For example, when our flagship Global Directional Portfolio programme was launched in 2004, we deliberately designed it with correlation and volatility specs to suit the institutional segment. Over the years we’ve formalised and refined many of our processes, buttressed our organisational structure with the appointment of an independent director, opened a New York office, developed educationally-focused white papers, and attempted to mitigate risk across the enterprise. It’s a multi-year process, but it’s the right thing to do because it naturally opens doors across other investor segments as well.
 
This year we were able to begin capitalising on these efforts. Our firm assets have approximately doubled in 2011, going from about USD600m to USD1.2bn by mid-year. Institutional investors have been a significant driver of that growth, including a large US public pension plan and a large US endowment.
 
Our growth has been diversified too, however, and that was also always one of our objectives. We’re experiencing strong inflows via some of our investors’ alternative mutual fund offerings, and we recently began offering two newer products that are also gaining traction.
 
GFM: What impact has the recent global financial crisis and economic downturn had on your business?
 
PW: The global financial crisis was a catalyst for growth for the alternatives industry generally, but it was particularly influential for managed futures.
 
This year hedge fund industry assets under management exceeded pre-crisis highs because investors realised they needed to diversify their equity beta exposure better, and others are seeking yield during this flat recovery period.
 
Managed futures has benefited from this demand-side shift, too, but it’s more than just a tactical yield play. For many, the crisis demonstrated that managed futures is a worthy perennial portfolio holding because the facts illuminated by the crisis were simply too dramatic to ignore.
 
In 2008, the S&P lost some 38 per cent, while hedge funds lost about 21 per cent. Managed futures indices made 13 to 14 per cent in 2008, and that’s what first got people’s attention. When they looked closer, however, investors realised that the strategy has delivered equity-like returns with bond-like volatility for two to three decades. Experienced investors knew all this before 2008, but the financial crisis was like an unfolding case study with a global audience.
 
Consequently, managed futures today is one of the largest hedge fund strategies by assets, but the signs suggest the movement has a ways to go. A steady stream of managed futures-based US mutual funds and Ucits products are coming out every month, Morningstar recently added the strategy to its alternatives taxonomy, and recent investor surveys I’ve read all identify increasing institutional demand.
 
From a near-term performance standpoint, the stagnant economic landscape has challenged virtually every hedge fund strategy during 2011, and managed futures has experienced this too. Managed futures indices are about flat so far in 2011, and we are too. This is to be expected, and this temporary market dynamic is dwarfed by the magnitude of the forward investment opportunity that the crisis facilitated.

- Given problem A -
Copy out the records exactly, from the line containing "Image resolution: width=1404" through the line containing "point(452,473)", with both of those lines included.

- Dataset rows -
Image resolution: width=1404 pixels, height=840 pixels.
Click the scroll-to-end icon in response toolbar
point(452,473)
--
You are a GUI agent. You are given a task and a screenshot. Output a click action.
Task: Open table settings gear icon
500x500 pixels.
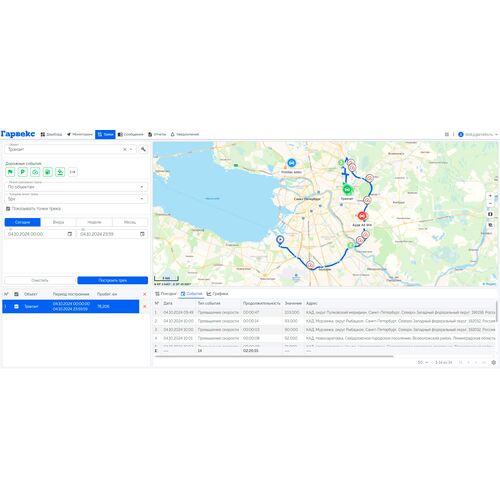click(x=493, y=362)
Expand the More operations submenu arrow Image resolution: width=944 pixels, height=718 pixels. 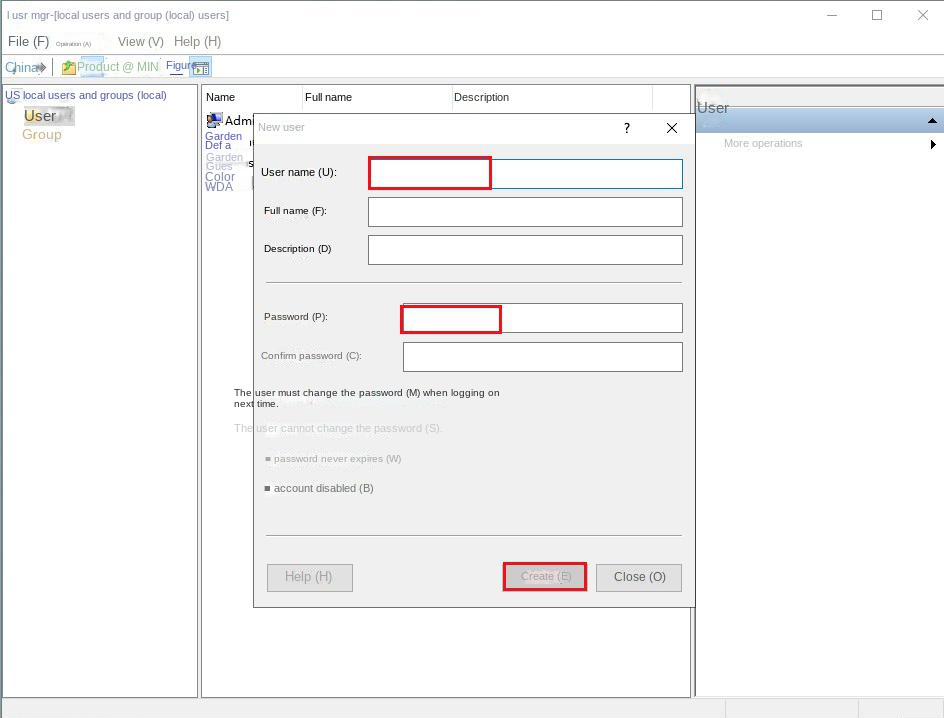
--
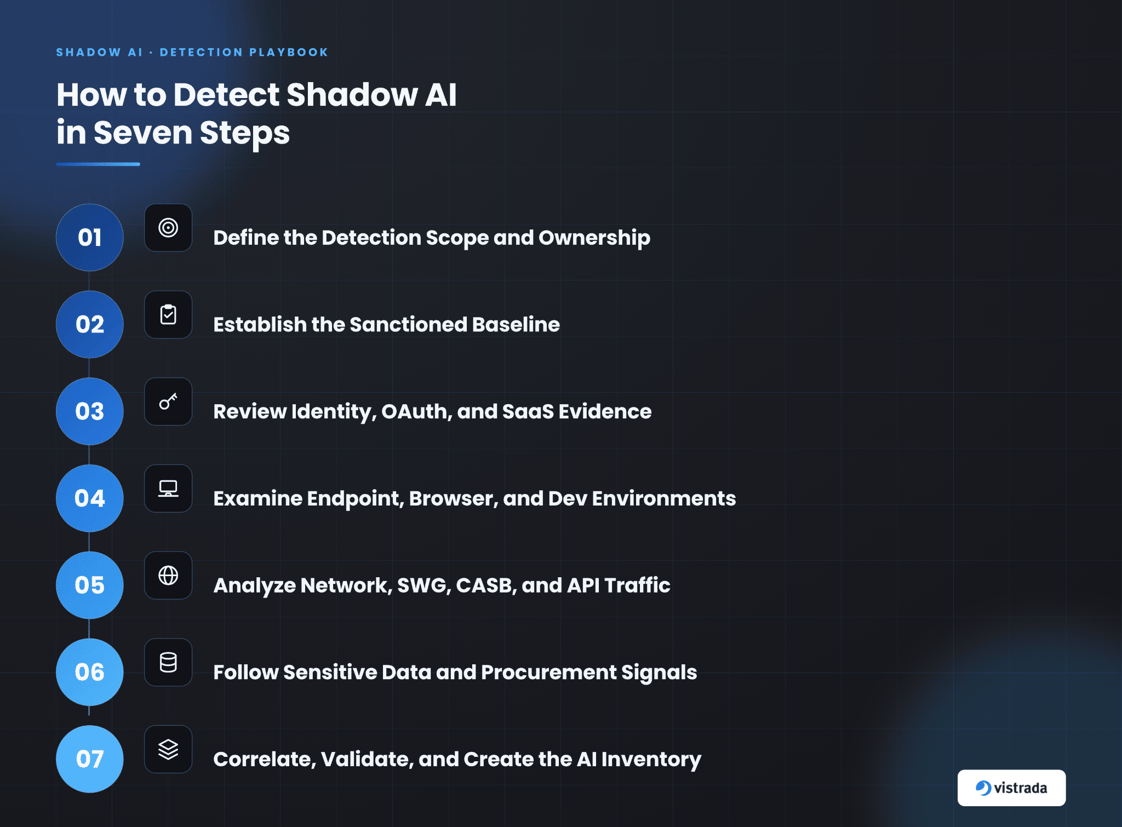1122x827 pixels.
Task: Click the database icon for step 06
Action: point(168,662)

- Given problem B -
Answer these questions from the managed futures interview:
(i) In what year was the Global Directional Portfolio programme launched?
(ii) What were the firm's assets by mid-2011?
(iii) How much did the S&P lose in 2008?

- Complete answer A -
Image resolution: width=1404 pixels, height=840 pixels.
Click the scroll-to-end icon in response toolbar
point(452,473)

- Complete answer B -
(i) 2004
(ii) About USD1.2bn
(iii) Some 38 per cent